Monday, October 6, 2014

The Jolly Old Party Snack

I think I know what it is to be a professional writer.  I have a large project I’m working on – the script, a short story that I just have to write inspired by the most remarkable wedding I attended over the weekend, and a blog post which, being Monday, must be a work of original fiction.

I don’t want to write the work of original fiction for the bog.  I want to write the short story, even as the script tugs at me as says, “Get me done.  You’re going to love the end.”  The discipline that lets me finish any of my writing insists that the blog must come first.

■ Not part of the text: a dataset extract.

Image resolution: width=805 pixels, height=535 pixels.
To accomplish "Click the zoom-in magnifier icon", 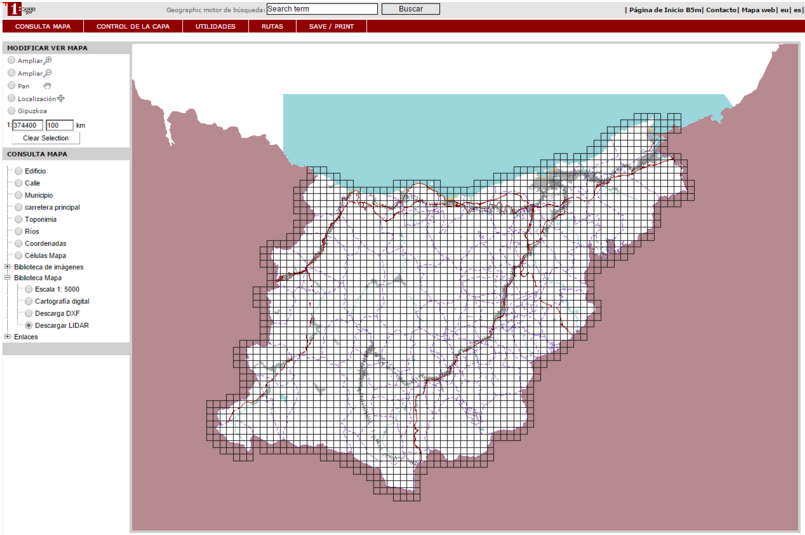I will pos(47,61).
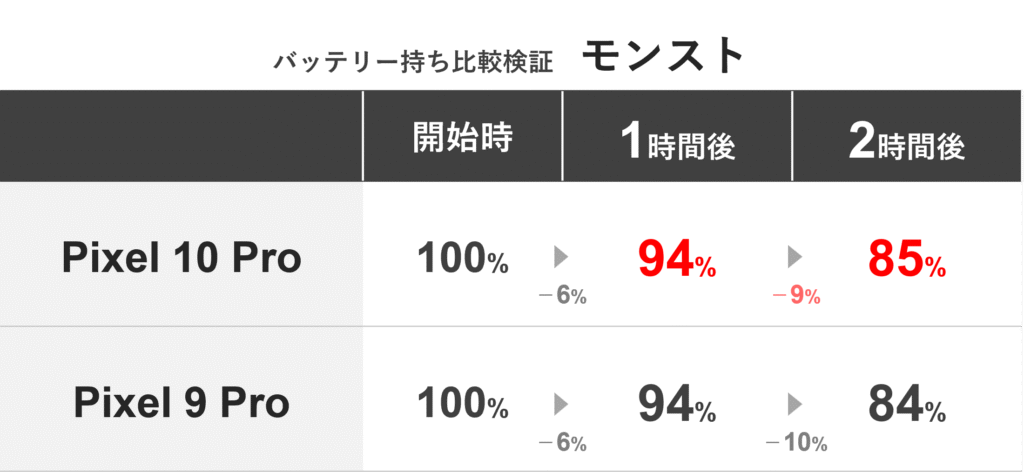Click Pixel 9 Pro's gray 94% value

tap(677, 404)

I know, I’ll just copy an entry from Washington Orville Hampton’s diary.

May 12, 1983 – Budapest.

This is truly a remarkable age we are living in.  I’m staying at the Prague and Pony, unspeakable thousands of miles from home, yet this afternoon upon waking – it was a very late night of  draw – so hungry I couldn’t stand it but between shifts in the hotel kitchen, I found a sort of delicatessen across the street and was able to get not just a pastrami on strange brown bread but also a cup of Pringles.

I remarked to the man behind me how much I loved the processed potato snack and he smiled before buying my lunch.  I thanked him and he suggested we take one of the sidewalk tables and enjoy the early afternoon together.  It was the least I could do for a fellow traveler and he spoke the Queen’s English with such charm that I could think of no more entertaining way to pass the time.

He also had a cup of the Pringles and devoured them with the sort of passion generally reserved for confections coated in chocolate.  The conversation worked its way around, as conversations do and in a moment’s pause I took up the cup and commented on the snack food being labeled a Crisp rather than a Chip.

For his part he shook his head and wondered, obviously not for the first time, why we insisted on calling crisps chips on the other side of the pond.  In good natured fun I assured him that it was because they were chips, not crisps.  We’d invented them first.

“But not the Pringles,” he said.  I thought on that.  On the bottom of the package it said they’d been made in Jacksonville, Florida.  “Is there a Jacksonville in Spain’s Florida?” I inquired.  “No,” he assured me.  “They are made in your Jacksonville.  It was the only place I could find the right ingredients.”

Now, I must admit that my curiosity was aroused. He’d only introduced himself as Christopher.  I looked at him again, could it be?  He beamed back at me and, with a flourish, said, “Lord Christopher Pringle the Second, at your service.”

That made more sense.  He was the heir, not old Chris Pringle himself.